BOM APETITE! / bon appétit!

Eating together is the foundation of the cultural identity and continuity of communities in countries such as Portugal, whose gastronomy is based in the Mediterranean diet.

This kind of diet was considered Intangible Cultural Heritage of Humanity by UNESCO and has in companionship around the table one of its main characteristics.

In fact, Portuguese people enjoy sharing meals, a ritual that brings together family and friends and is a mark of their hospitality.

Many of the Portuguese dishes are fish-based due to the country’s geographical situation along the Atlantic coast. During summertime, people enjoy eating grilled sardines, as well as other kinds of fish, accompanied with boiled potatoes and salad.

The most popular fish dish is bacalhau (salt cod). It’is said it can be cooked in 365 different ways. Each region has its own bacalhau speciality, such as bacalhau à Gomes de Sá (salt cod with onions, eggs, potatoes and olives) or bacalhau à bras from (salt cod, potato, onion and scrambled eggs).

One of the most popular meats in Portugal is pork, which can be cooked in a variety of ways. Leitão assado (roast suckling pig) is a speciality of Central Portugal.

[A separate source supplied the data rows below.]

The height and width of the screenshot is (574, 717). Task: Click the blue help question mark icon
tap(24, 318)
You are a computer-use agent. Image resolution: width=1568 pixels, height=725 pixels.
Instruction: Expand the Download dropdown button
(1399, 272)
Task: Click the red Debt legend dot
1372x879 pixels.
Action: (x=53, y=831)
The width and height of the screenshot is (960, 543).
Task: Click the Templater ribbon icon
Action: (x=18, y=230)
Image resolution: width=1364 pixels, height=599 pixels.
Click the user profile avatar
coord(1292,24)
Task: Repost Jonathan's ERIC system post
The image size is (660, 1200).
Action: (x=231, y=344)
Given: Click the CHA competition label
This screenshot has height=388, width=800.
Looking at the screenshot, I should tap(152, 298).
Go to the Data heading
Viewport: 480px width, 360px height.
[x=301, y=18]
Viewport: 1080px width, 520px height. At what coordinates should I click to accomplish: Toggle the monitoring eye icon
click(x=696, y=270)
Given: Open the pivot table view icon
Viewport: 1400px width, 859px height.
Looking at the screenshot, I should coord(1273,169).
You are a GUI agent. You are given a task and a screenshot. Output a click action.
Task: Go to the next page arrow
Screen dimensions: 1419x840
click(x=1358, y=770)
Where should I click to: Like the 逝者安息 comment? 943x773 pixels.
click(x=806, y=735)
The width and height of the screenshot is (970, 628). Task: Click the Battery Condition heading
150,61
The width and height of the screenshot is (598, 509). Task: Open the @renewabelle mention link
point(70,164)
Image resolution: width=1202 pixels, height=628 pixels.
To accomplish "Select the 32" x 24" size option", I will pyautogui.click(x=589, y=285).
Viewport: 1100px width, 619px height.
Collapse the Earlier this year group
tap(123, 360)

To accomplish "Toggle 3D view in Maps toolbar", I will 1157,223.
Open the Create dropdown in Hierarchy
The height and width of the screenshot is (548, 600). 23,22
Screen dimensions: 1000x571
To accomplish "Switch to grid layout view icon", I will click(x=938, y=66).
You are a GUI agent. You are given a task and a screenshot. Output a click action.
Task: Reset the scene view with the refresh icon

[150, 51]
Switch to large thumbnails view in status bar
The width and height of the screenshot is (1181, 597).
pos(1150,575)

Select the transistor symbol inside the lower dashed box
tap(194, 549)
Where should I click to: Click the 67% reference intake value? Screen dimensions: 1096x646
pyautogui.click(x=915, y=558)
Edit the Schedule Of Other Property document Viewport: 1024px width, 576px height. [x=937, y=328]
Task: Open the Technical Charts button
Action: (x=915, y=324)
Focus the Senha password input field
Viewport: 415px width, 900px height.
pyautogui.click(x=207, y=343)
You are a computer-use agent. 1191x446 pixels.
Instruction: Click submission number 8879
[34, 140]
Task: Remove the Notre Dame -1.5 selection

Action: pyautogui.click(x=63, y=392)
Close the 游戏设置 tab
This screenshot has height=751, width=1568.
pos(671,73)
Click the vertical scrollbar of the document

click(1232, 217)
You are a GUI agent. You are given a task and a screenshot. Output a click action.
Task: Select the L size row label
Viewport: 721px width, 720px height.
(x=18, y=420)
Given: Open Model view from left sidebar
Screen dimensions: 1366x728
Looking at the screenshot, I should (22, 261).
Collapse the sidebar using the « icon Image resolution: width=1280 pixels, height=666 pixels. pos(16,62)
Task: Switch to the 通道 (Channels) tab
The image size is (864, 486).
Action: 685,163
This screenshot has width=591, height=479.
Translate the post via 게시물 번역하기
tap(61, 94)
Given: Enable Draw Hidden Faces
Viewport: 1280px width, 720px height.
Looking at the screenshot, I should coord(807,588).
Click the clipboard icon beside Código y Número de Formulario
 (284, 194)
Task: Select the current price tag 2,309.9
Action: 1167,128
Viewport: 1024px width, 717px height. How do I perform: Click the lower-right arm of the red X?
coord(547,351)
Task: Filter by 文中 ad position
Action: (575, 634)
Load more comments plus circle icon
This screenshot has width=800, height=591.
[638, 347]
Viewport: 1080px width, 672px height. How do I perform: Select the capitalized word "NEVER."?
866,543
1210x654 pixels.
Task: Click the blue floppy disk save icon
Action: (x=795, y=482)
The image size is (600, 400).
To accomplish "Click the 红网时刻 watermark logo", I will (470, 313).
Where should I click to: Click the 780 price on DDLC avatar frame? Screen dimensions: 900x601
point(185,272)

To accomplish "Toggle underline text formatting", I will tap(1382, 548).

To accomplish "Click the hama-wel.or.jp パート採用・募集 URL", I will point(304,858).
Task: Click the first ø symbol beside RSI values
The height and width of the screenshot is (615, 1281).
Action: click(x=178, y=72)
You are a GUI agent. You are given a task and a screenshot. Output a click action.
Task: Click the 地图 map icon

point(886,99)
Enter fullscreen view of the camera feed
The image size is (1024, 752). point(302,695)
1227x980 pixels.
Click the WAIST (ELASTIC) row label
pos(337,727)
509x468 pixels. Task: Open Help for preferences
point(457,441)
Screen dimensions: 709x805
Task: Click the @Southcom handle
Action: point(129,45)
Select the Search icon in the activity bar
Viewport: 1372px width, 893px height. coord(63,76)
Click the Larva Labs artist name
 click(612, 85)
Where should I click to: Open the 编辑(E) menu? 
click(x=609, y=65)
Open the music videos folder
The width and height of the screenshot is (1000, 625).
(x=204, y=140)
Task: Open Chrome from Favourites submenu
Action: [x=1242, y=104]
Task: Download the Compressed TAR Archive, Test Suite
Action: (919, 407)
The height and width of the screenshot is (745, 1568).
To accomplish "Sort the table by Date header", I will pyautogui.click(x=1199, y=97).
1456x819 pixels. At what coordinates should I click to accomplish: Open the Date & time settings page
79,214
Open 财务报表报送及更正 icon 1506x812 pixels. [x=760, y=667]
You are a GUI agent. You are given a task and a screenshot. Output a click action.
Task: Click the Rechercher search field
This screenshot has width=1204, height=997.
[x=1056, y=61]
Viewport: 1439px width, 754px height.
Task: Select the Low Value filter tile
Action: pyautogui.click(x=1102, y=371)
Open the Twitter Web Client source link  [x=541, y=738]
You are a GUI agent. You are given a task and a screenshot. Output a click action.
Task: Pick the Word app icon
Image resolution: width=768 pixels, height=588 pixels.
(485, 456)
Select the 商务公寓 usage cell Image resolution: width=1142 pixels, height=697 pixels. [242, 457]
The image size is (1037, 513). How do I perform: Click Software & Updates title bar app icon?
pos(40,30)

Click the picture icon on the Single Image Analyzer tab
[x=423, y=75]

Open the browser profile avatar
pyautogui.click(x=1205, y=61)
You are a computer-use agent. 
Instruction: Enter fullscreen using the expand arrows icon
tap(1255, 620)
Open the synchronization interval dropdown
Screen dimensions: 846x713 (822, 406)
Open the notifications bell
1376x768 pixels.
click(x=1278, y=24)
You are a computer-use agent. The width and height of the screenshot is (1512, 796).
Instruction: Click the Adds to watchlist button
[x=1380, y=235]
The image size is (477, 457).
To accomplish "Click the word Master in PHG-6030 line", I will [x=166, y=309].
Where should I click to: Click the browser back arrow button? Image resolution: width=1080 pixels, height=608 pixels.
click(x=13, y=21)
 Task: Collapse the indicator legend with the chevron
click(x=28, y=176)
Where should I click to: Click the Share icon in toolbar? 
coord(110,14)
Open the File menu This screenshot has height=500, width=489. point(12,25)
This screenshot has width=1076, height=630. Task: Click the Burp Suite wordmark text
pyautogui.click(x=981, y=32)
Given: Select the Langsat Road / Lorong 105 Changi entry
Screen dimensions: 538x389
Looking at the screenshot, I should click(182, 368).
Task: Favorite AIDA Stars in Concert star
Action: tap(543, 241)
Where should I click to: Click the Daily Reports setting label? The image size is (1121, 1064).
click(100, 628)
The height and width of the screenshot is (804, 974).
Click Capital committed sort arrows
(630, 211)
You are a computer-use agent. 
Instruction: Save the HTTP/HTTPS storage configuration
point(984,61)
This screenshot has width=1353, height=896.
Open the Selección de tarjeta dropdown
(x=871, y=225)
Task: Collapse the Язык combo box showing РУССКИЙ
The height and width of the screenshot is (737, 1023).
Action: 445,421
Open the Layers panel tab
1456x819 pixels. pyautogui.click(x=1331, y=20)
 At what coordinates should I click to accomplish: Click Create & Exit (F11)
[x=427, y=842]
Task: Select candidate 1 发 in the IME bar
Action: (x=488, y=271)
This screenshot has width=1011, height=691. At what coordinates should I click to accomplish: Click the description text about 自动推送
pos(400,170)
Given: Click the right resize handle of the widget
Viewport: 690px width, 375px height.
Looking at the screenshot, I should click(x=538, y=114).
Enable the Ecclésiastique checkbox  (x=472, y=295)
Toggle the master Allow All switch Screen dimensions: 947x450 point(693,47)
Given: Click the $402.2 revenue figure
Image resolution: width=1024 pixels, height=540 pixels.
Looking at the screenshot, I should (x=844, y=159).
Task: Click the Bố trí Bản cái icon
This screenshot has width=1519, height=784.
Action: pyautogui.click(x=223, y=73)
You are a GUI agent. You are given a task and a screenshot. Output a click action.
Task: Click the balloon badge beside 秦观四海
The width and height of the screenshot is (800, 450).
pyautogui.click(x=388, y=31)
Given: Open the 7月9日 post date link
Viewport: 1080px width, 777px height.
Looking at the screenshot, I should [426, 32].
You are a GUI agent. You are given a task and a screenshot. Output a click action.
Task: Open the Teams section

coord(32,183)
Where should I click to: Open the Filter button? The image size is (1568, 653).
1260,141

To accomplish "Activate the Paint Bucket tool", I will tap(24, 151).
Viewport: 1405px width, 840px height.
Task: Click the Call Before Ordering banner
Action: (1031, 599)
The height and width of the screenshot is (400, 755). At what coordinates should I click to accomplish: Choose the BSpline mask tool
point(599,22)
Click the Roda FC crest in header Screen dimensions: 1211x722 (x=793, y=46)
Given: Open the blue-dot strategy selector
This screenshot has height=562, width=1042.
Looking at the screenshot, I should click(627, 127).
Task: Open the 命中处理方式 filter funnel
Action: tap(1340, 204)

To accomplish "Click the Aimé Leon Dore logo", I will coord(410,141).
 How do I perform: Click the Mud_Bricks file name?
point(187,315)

Sopa da Pedra (stone soup) comes from the Ribatejo region. It is a traditional soup made of kidney beans, pork’s ear, black pudding, smoked pork sausage, farinheira (pork sausage made with flour), uncured bacon, potatoes, onions, garlic, bay leaves, coriander, salt, pepper and, naturally, the indispensable stone. The variety of ingredients makes it into one of the Portugal’s richest soups.

Caldo verde (potato, cabbage and sausage soup) is a creamy soup with cabbage strands and the light smoke flavour from sausage.  Originally, it is a soup of the Northern part of the country.  This is a very particular soup and has to be served with the cabbage cut in a distinctive way.

The Portuguese have a real sweet tooth so one can find some of the best pastries and cakes in all the little cafes. The ‘national pastry’ is considered to be pastéis de nata, which is a delicious custard filled tart.6

Specific products intimately related to traditional Portuguese agriculture, such as olive oil (azeite), salt (sal) and wine (vinho) are also remarkably present in the Portuguese gastronomy.